Sunday, July 3, 2011

It Started with a Book Report

It was somewhat of a challenge late May of this year to find a Newbery-award winning book for my 5th grade son to read for a book report. He reads significantly above his grade level and is easily bored. Self-described as an “I don’t believe in God person,” helping this literal child and Star Wars aficionado select a book that piqued his interest was no easy task. And then, searching for something else on my office bookshelves, I came across Madeline L’ Engle’s, A Wrinkle in Time.


The book is the first in a quintet of young adult novels that deal with deeply biblical themes. Published in 1962, A Wrinkle in Time explores salvific love through the emerging concepts of quantum physics. It sounds daunting, doesn’t it?


However, the story is more than readable and, for Christians, its themes will sound familiar. L ‘Engel was an Episcopalian who served as the librarian and author-in-residence at the Cathedral of St. John the Divine in New York City for much of her adult life. The main characters in this story, Meg Murry and her younger brother, Charles Wallace, set out across time to rescue their scientist father. The story is set in the cosmic drama of good against evil – love against lovelessness. The prologue of John’s Gospel echoes through the story and Christian readers will recognize Scriptural passages and familiar –although not named as such – biblical characters.

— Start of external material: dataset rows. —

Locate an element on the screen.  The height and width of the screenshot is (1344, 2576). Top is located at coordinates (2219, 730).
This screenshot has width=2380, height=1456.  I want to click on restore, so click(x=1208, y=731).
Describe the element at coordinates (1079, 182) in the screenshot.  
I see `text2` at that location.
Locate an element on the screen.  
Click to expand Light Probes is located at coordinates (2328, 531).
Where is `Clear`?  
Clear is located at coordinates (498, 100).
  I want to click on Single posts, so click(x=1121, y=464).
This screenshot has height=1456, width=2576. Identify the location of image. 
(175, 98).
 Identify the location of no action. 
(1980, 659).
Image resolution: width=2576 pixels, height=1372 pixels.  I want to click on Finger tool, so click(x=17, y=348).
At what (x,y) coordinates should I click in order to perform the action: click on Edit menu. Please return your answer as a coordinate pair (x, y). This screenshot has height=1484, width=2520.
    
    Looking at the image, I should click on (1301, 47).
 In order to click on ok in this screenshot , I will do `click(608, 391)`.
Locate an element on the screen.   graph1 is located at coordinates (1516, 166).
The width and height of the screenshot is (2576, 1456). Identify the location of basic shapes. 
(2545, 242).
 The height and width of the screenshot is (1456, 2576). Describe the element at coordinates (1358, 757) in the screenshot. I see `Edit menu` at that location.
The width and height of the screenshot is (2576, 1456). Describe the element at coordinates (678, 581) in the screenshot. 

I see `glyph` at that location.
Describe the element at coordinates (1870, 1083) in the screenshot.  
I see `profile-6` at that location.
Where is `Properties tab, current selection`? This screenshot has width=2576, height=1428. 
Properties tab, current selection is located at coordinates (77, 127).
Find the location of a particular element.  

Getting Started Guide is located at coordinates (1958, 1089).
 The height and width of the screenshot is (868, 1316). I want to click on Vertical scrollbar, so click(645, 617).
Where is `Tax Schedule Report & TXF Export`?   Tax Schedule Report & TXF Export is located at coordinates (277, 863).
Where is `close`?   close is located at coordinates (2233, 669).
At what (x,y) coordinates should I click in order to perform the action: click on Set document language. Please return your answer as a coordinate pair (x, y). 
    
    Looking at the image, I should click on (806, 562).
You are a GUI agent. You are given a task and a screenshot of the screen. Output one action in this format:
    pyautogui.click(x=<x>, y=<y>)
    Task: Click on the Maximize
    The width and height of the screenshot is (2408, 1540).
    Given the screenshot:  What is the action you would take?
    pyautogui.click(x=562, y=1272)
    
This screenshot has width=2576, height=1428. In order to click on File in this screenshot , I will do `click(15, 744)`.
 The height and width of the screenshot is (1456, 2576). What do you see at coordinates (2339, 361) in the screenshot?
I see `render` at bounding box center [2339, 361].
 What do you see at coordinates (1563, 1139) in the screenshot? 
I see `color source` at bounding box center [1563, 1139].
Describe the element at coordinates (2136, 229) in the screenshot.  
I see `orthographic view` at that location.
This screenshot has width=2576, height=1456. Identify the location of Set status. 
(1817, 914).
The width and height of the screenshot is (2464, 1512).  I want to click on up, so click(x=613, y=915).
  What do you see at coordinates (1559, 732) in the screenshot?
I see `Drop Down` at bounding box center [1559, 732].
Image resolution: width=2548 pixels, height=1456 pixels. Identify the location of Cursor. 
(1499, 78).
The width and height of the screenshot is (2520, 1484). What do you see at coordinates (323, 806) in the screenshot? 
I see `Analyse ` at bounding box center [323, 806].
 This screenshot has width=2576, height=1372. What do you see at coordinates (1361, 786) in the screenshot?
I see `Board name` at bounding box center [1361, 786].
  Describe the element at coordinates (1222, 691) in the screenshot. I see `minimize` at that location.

The book proved such an amazing way into a conversation with my son about Christian beliefs, values and practices, that we both the read the second book in the quintet, A Wind at the Door separately and then talked about it together. This book brought Psalm 139 to mind for me as we talked about height and depth, and the ways in which all life is connected to the source of Creation. My son found the science in this book interesting and it gave me the opportunity to really engage his newly emerging formal brain operations in thinking theologically. The discussions have delighted us both to the degree that we ordered the other three books in the Quintet and decided to read them out loud together over the summer months. We have just begun the third book, A Swiftly Tilting Planet and already we have discussed the balance of darkness and light in the Creation and some of the ways which that balance has been distorted by the choices human beings make. Genesis sings out from its pages. We can’t wait to see what happens next.


Early in my career as a Christian Educator, I taught an adult education class on making the theological links between secular children’s literature and biblical themes. And my experience with my son this spring and summer has reinforced my belief in the importance of Christian parents and educators reading the books their children read and drawing on the themes and parallels we find there. I remember reading The Runaway Bunny to my now 23 year-old-son for the umpteenth time and suddenly realizing that what I was hearing was Psalm 139. What books is/are your child/children reading this summer? And how can you help them make the connections between the values you find there and the Christian story in which you, your children and our faith community are living?